By the quotient and product rules,
[tex]\left(\dfrac fg\right)'(0) = \dfrac{g(0) f'(0) - f(0) g'(0)}{g(0)^2} = 1[/tex]
[tex](f\times g)'(0) = f(0) g'(0) + f'(0) g(0) = 21[/tex]
Given that [tex]f'(0)=5[/tex] and [tex]g'(0)=3[/tex], we have the system of equations
[tex]\dfrac{5g(0) - 3f(0)}{g(0)^2} = 1 \implies 5g(0) - 3f(0) = g(0)^2[/tex]

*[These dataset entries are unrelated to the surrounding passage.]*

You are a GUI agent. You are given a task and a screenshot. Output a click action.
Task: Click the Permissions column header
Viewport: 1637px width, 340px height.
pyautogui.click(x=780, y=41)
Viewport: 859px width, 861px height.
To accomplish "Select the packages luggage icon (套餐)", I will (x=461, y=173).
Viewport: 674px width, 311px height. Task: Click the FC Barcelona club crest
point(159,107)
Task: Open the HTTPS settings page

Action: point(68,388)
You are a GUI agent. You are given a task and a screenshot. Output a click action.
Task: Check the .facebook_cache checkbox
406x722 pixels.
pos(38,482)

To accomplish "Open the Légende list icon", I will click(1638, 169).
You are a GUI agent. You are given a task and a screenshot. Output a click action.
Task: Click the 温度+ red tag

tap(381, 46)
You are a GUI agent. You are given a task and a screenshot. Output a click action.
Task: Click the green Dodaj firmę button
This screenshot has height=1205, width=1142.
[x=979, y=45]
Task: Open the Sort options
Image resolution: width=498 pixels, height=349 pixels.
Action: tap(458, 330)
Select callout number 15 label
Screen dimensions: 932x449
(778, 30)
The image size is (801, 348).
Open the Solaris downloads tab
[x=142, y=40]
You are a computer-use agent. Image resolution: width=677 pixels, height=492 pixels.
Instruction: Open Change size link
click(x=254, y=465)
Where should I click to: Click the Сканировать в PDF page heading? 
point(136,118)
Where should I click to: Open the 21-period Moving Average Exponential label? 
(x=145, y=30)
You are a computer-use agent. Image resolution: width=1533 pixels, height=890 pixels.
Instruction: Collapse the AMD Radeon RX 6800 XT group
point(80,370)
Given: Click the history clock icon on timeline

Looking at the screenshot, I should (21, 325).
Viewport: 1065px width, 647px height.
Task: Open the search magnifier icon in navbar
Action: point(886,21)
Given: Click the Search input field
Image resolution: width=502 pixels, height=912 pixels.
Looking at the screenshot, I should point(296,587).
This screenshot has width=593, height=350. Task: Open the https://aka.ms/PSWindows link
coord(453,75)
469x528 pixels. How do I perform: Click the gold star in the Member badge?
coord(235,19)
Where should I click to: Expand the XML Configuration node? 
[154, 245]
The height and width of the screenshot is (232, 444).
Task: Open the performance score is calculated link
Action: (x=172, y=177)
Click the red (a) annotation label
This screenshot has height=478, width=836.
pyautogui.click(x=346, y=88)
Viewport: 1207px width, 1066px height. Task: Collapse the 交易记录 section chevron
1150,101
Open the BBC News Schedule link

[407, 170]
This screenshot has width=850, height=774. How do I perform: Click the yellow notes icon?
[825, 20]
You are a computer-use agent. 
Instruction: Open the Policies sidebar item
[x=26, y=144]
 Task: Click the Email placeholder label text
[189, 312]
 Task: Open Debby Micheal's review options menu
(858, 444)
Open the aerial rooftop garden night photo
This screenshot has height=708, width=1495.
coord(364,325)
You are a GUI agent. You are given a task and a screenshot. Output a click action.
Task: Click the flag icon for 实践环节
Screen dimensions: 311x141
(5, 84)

[tex]3f(0) + 5g(0) = 21[/tex]
Eliminating [tex]f(0)[/tex] gives
[tex]\bigg(5g(0) - 3f(0)\bigg) + \bigg(3f(0) + 5g(0)\bigg) = g(0)^2 + 21[/tex]
[tex]10g(0) = g(0)^2 + 21[/tex]
[tex]g(0)^2 - 10g(0) + 21 = 0[/tex]
[tex]\bigg(g(0) - 7\bigg) \bigg(g(0) - 3\bigg) = 0[/tex]
[tex]\implies \boxed{g(0) = 7 \text{ or } g(0) = 3}[/tex]
Solve for [tex]f(0)[/tex].
[tex]3f(0) + 5g(0) = 21[/tex]
[tex]3f(0) + 35 = 21 \text{ or } 3f(0) + 15 = 21[/tex]
[tex]3f(0) = -14 \text{ or } 3f(0) = 6[/tex]
[tex]\implies \boxed{f(0) = -\dfrac{14}3 \text{ or } 3f(0) = 2}[/tex]